Stocks and real estate in the U.S. and most of the developed countries have peaked forever as far as our lifetime is concerned.
When do you think the crash will occur?
As soon as we make one more new low — 10,088 [the low hit last October] is my line in the sand in the Nasdaq. The next thing you know, we’ll be down 50%-60%, and this thing falls apart.
People will then realize this is not a correction. This is a major downturn there’s no stopping.
We’ll probably see the S&P at 2,190 or lower.
The stock crash will cause a major recession, if it’s not already here.
This is going to hit the high end much harder than the Homer Simpsons [lower income consumers] because rich people — the top 1%-10% — spend a lot more money, hands down. They’ll be crying, “I just lost my $3 million condo!”
But what about the rally in the stock market that we’ve been having? How long do you think it will continue?
We’re in a bounce since October. But it’s not likely to last more than days or a couple of weeks. It could last a month or two, but I don’t think it’s going to be terribly strong.

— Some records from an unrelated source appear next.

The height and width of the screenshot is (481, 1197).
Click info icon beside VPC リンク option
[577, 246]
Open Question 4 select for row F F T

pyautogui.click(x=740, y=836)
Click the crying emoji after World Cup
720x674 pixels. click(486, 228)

Do investors feel more optimistic now?
Yes, [the rally] gave them a little sobriety. People are hoping we saw the worst in June. Most would say, “We’ll probably see a new high in the next year or so.” I’m saying: No!

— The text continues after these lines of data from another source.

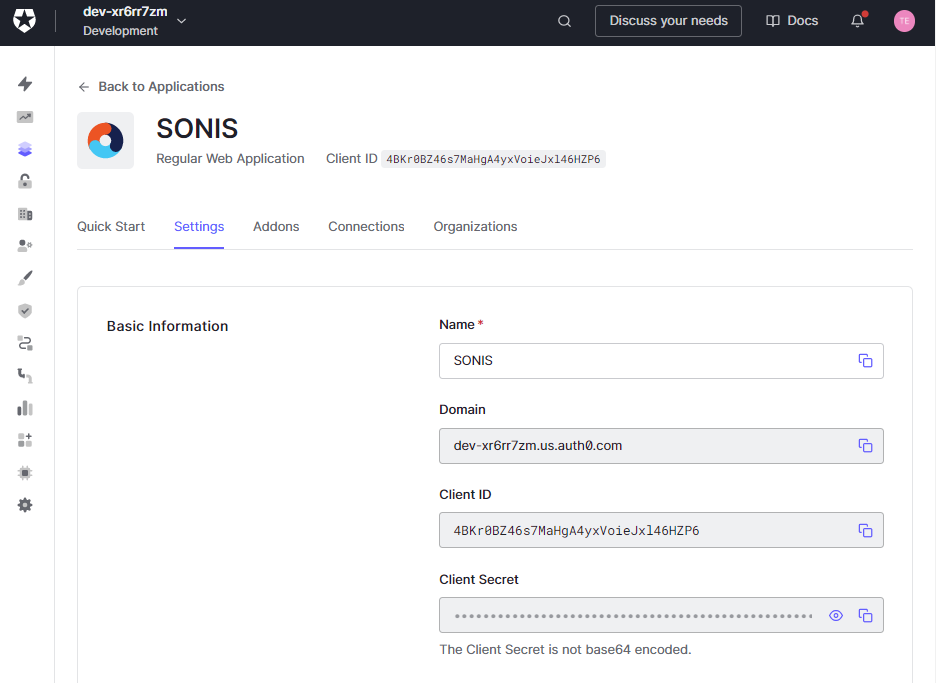Click the Authentication lock icon
936x683 pixels.
coord(25,181)
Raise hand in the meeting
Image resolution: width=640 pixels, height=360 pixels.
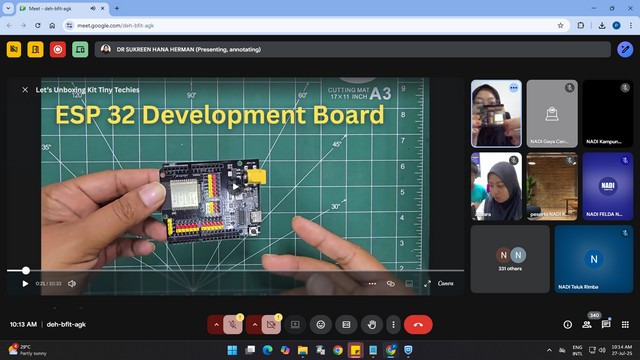(x=371, y=324)
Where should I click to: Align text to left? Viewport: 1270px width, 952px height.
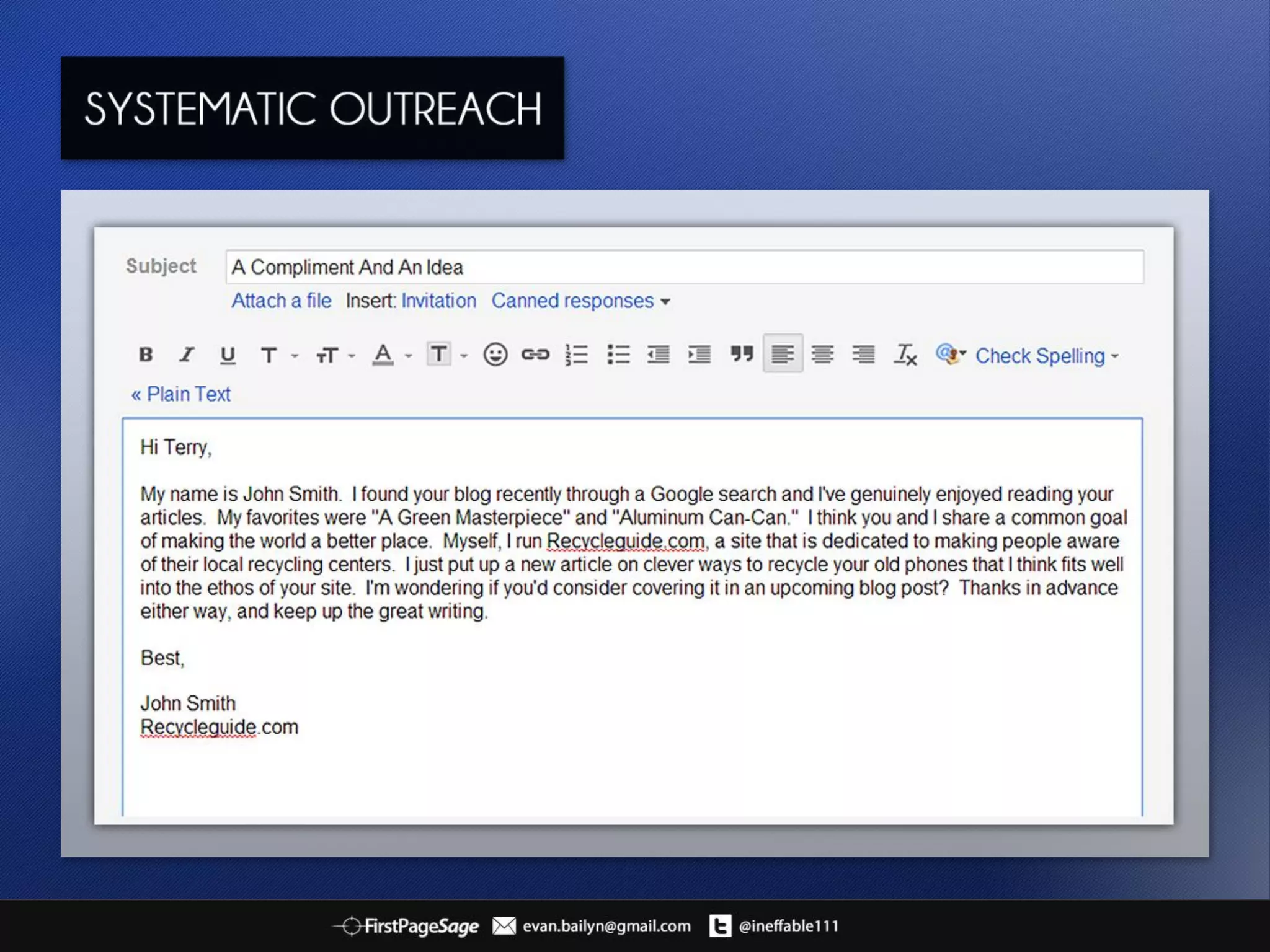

2023 will be the worst year we’ve seen in the economy since 1973 or 1974 or 1981-1982, or even back to 1931.
We don’t come out of this till about 2025 with the millennial generation. We’re still in the long demographic downturn between the baby boom and the millennial boom that doesn’t end till about 2024.
When is the next boom?
The boom will be 2025-2037, roughly, but won’t take stocks and real estate to new heights because the [highest levels] we achieved were in bubbles. Once major bubbles burst, [new] bubbles don’t appear for decades and decades.
So stock and real estate valuations won’t get back to those levels for a long rime.

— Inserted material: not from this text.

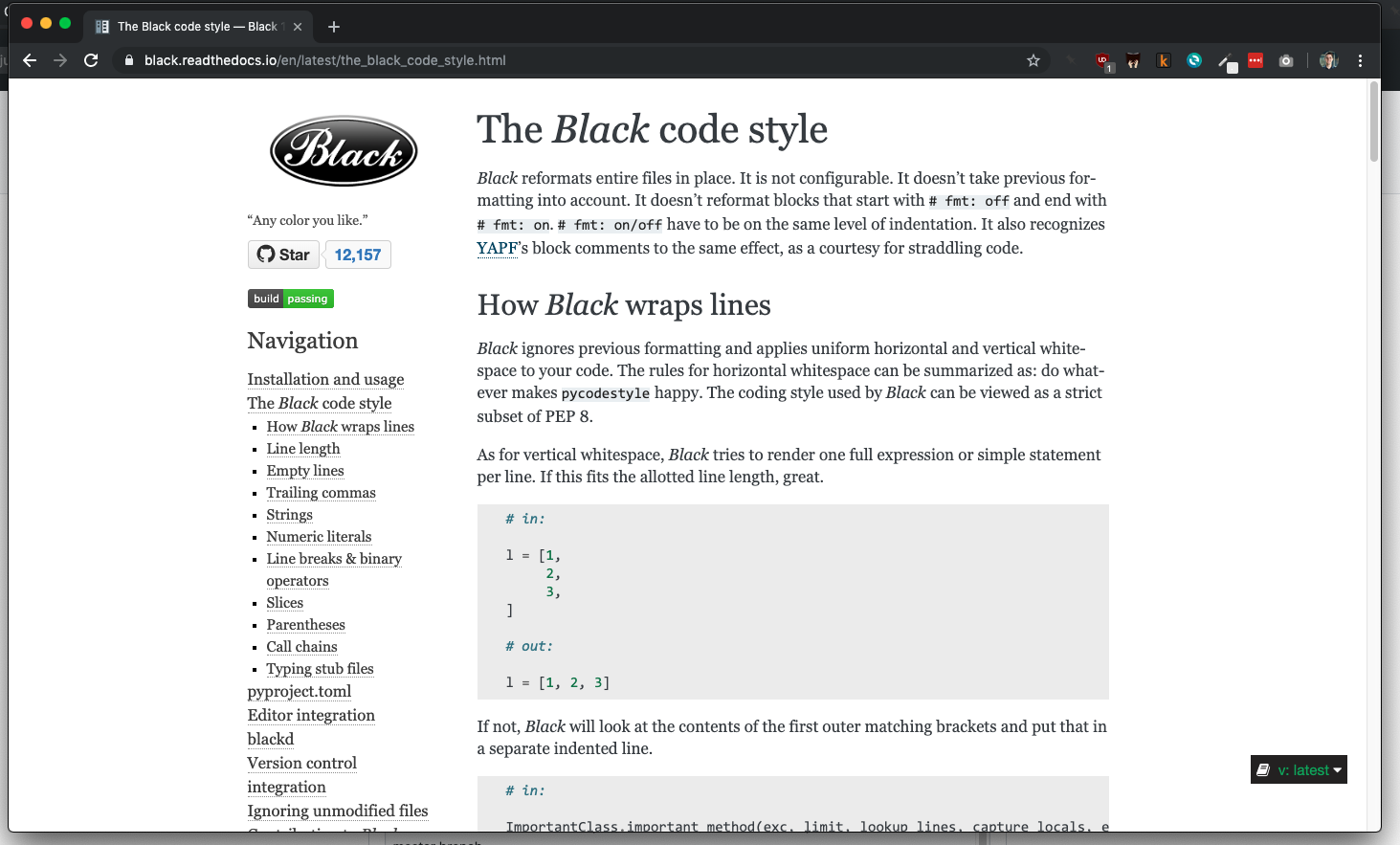Open a new browser tab
Image resolution: width=1400 pixels, height=845 pixels.
[x=333, y=26]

What will happen as soon as the crash occurs?
Once the stock market goes down that much, people will lose confidence in the Fed, lose confidence in the economy, will be scared about their financial assets.
That’s when things will change, and you won’t be able to put Humpty Dumpty together again.
Many people are still expecting or at least hoping for a soft landing. Your thoughts?
That makes zero sense. The only way to have a soft landing is not to have a hard bubble. There’s no soft landing from a hard boom — a major bubble — ever, ever, ever, ever.
This bubble is worse than the one in 2000 or the peak into 2007. This one tips us into recession.
The Fed is fighting inflation by raising interest rates to slow economic activity … but further rate hikes might trigger a recession. Right?
The Fed thinks it’s their job to prevent a recession at all cost. That shows they’re dumber than hell and don’t understand a damn thing about the economy.